Augenzeugenberichten zufolge wurde der Frühzug nach Hamburg um kurz vor vier Uhr morgens gestoppt. „Plötzlich kam die Durchsage, dass wir den Zug wieder verlassen sollten“, sagte ein 20-Jähriger aus Schöneberg der Deutschen Presseagentur. „Auf dem Bahnsteig lagen zwei Männer mit Handschellen auf dem Boden.“ Noch Stunden später war vor dem Kieler Bahnhof ein weißes Zelt aufgebaut, in dem Ermittler in weißen Overalls Gepäckstücke untersuchten.

Am Freitagabend waren Videos von den Verdächtigen über die TV-Bildschirme geflimmert. Terrorexperten warnten, dass die beiden nach den Fahndungsaufrufen fliehen oder einen zweiten Anschlag versuchen könnten. Nach der Kieler Festnahme erklärte CDU-Innenminister Wolfgang Schäuble die Sicherheitslage für „ungewöhnlich ernst“. Das ZDF verfügte über Informationen, wonach der Mann „nicht fliehen, sondern einen zweiten Anschlag verüben“ wollte.

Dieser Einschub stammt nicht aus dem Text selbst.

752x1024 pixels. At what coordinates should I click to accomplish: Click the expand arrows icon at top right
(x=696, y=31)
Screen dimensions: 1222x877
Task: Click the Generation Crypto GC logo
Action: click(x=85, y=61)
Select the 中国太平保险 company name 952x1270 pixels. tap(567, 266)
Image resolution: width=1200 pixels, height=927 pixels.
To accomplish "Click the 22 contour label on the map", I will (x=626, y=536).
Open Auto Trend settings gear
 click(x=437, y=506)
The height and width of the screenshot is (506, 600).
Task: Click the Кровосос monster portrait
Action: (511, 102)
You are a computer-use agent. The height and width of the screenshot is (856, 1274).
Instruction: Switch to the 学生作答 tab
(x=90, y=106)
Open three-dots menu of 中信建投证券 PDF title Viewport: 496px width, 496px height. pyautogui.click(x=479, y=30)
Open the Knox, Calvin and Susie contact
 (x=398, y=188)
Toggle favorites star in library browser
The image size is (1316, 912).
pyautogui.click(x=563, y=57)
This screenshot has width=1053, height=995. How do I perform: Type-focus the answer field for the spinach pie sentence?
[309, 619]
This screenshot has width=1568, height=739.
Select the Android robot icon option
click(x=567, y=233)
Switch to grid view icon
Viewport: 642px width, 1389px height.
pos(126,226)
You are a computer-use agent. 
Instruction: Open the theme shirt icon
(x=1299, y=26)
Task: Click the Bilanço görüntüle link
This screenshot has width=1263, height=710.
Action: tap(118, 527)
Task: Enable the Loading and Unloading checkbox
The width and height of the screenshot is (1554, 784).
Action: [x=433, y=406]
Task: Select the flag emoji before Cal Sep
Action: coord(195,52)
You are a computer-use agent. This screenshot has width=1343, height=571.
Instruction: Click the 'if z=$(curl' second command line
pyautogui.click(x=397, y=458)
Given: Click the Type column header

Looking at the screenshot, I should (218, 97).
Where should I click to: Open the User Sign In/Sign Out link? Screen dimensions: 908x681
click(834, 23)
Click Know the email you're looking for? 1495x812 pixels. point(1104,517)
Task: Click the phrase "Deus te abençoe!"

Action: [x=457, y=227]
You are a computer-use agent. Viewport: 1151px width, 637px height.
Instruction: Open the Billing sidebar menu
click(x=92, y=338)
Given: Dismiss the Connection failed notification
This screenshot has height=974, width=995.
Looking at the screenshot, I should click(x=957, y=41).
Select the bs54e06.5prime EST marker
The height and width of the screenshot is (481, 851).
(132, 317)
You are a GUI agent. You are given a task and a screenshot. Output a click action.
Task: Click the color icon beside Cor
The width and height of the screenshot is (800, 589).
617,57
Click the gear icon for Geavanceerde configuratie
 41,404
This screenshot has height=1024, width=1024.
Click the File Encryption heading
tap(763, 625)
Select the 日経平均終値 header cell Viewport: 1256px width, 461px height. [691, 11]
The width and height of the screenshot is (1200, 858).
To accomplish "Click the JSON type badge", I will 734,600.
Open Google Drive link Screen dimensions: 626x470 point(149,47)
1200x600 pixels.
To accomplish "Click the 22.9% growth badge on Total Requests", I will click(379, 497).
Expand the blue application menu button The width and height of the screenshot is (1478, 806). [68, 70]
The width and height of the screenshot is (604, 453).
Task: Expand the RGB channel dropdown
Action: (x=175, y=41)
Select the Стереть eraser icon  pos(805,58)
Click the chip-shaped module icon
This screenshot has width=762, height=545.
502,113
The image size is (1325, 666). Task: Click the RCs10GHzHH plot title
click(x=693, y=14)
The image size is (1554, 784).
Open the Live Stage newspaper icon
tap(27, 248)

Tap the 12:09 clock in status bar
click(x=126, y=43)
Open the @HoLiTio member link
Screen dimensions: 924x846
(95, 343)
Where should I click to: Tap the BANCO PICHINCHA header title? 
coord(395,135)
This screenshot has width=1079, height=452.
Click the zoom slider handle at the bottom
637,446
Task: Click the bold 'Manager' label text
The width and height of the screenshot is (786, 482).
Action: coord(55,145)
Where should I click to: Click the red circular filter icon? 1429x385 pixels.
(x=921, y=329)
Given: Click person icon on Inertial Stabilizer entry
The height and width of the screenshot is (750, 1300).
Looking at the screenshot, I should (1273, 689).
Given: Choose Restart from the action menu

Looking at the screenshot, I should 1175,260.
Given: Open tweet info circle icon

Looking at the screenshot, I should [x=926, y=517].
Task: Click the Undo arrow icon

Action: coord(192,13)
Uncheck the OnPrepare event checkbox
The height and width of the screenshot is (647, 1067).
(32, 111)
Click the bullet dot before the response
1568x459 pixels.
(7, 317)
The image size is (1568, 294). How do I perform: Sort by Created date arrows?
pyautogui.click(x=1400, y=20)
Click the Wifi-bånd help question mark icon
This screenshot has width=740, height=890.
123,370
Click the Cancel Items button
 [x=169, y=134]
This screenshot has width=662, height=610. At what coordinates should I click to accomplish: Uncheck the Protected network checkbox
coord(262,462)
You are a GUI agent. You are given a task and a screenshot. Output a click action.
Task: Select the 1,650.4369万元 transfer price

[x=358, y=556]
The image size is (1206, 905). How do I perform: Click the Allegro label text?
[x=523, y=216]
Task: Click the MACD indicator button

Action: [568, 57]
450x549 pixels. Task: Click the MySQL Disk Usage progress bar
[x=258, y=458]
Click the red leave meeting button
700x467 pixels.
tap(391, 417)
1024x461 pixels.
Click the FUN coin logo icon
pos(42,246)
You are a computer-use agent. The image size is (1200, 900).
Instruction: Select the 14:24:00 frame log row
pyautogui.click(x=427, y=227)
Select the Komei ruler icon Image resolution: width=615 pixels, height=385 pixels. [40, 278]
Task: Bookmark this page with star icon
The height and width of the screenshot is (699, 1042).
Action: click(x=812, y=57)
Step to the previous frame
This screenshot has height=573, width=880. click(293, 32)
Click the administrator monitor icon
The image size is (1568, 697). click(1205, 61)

Bundesanwaltschaftssprecherin Frauke-Katrin Scheuten wollte dies gestern „nicht kommentieren“, betonte aber, dass ihre Chefin Monika Harms „von Flucht“ gesprochen habe. Und auch BKA-Chef Jörg Zierke erklärte, dass am Kieler Bahnhof kein Sprengstoff gefunden wurde. Darüber, ob es möglicherweise Trittbrettfahrer waren, die den Schreck auslösten, wollte auch Polizeisprecher Schöpflin „nicht spekulieren“.

Vom Hamburger SPD-Sicherheitsexperten Andreas Dressel, der die Polizei stets kritisch beäugt, gibt es Zustimmung zum Einsatz. „Es ist für mich nicht erkennbar, dass hier zu langsam oder überreagiert wurde“, sagt er.